Un djihadiste niçois devant la cour d’assises antiterroriste
Clément Baur, un Niçois de 29 ans, et ses complices présumés sont jugés depuis le début du mois pour projet d’attentat pendant la campagne présidentielle de 2017.
Armes lourdes et gilets pareballes, un impressionnant dispositif de sécurité prend position sur le port de Nice en ce lundi de Pâques 2017. François Fillon est sur le point d’arriver quai Entrecasteaux. Il doit donner un meeting dans la capitale azuréenne.
Alors que la campagne présidentielle bat son plein, le service de sécurité du candidat Les Républicains s’est vu remettre quelques jours plus tôt les photos portraits de deux individus.
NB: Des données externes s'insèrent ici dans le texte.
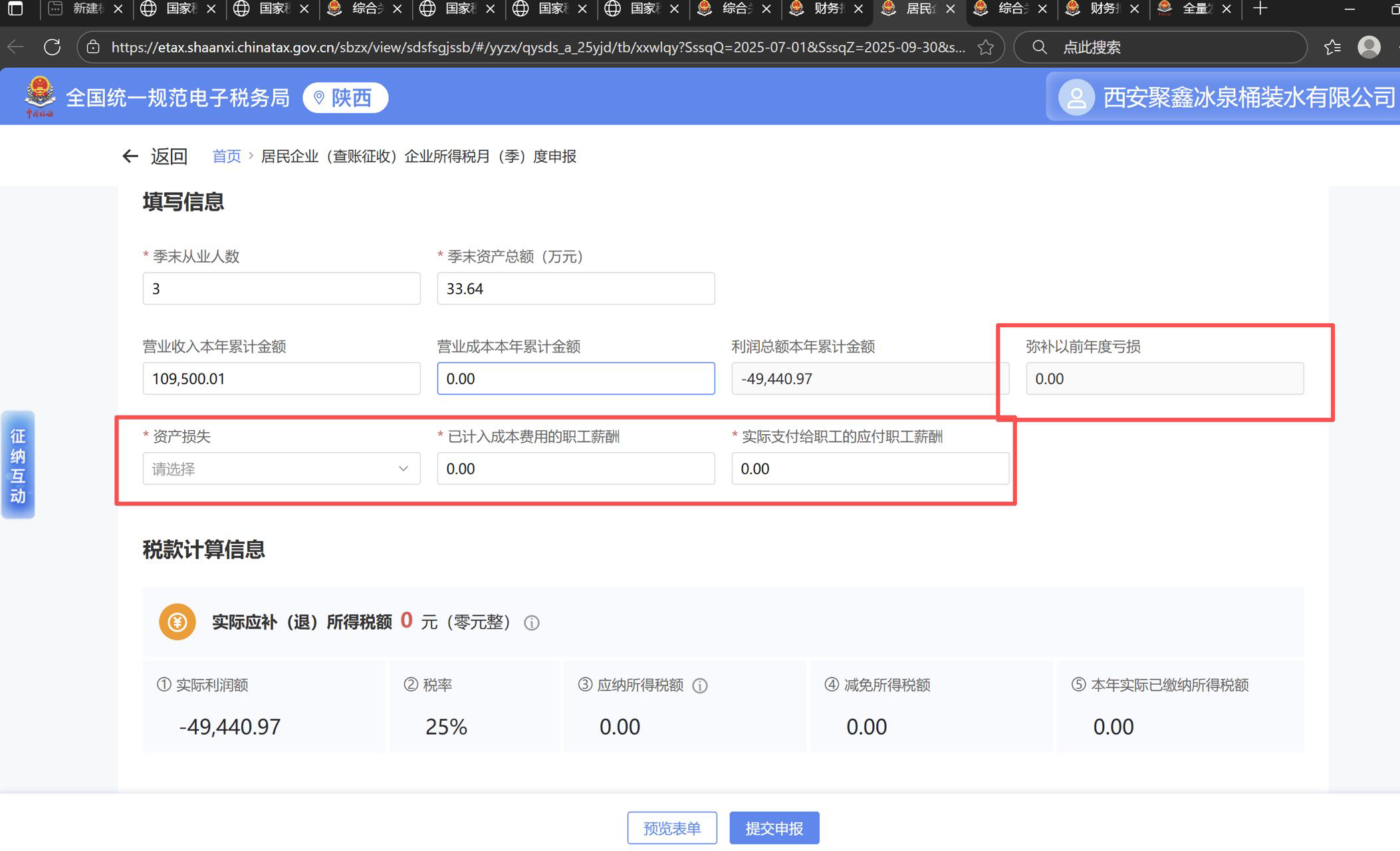The image size is (1400, 851).
Task: Submit with the 提交申报 button
Action: (774, 828)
Deux suspects identifiés par la direction générale de la sécurité intérieure (DGSI).
La menace serait des plus sérieuses. Ces deux hommes projetteraient de commettre un attentat contre un des candidats à la présidentielle. Elle est d’autant plus crédible en ce lundi de Pâques, à Nice, que l’un des suspects est né ici. Dans cette même ville. C’est là que Clément Baur a grandi, qu’il s’est converti à l’islam et radicalisé alors qu’il n’avait que 14 ans. C’est ici, à Nice, que débute l’errance de ce candidat au djihad faite d’alias et de déménagements de la France vers l’Albanie, de l’Allemagne vers la Belgique…
Arrêtés à Marseille
Jusqu’à son retour dans le Sud. À Marseille, où il sera finalement arrêté. Le lendemain du meeting niçois de François Fillon et à la veille d’une autre réunion politique, que doit donner cette fois Marine Le Pen justement dans la cité phocéenne.
Les enquêteurs restent persuadés que Baur et un ancien compagnon de cellule tunisien étaient sur le point de passer à l’acte. 3e
Même si les deux présumés terroristes s’en défendent devant la cour d’assises spéciale de Paris. Ils comparaissent depuis le début du mois, aux côtés de dix hommes suspectés de leur avoir fourni assistance, pour ce projet d’attentat en pleine campagne présidentielle.
Repérés par un cyber-policier infiltré
Un funeste plan dont les contours restent néanmoins flous. En dépit de quatre années d’instruction.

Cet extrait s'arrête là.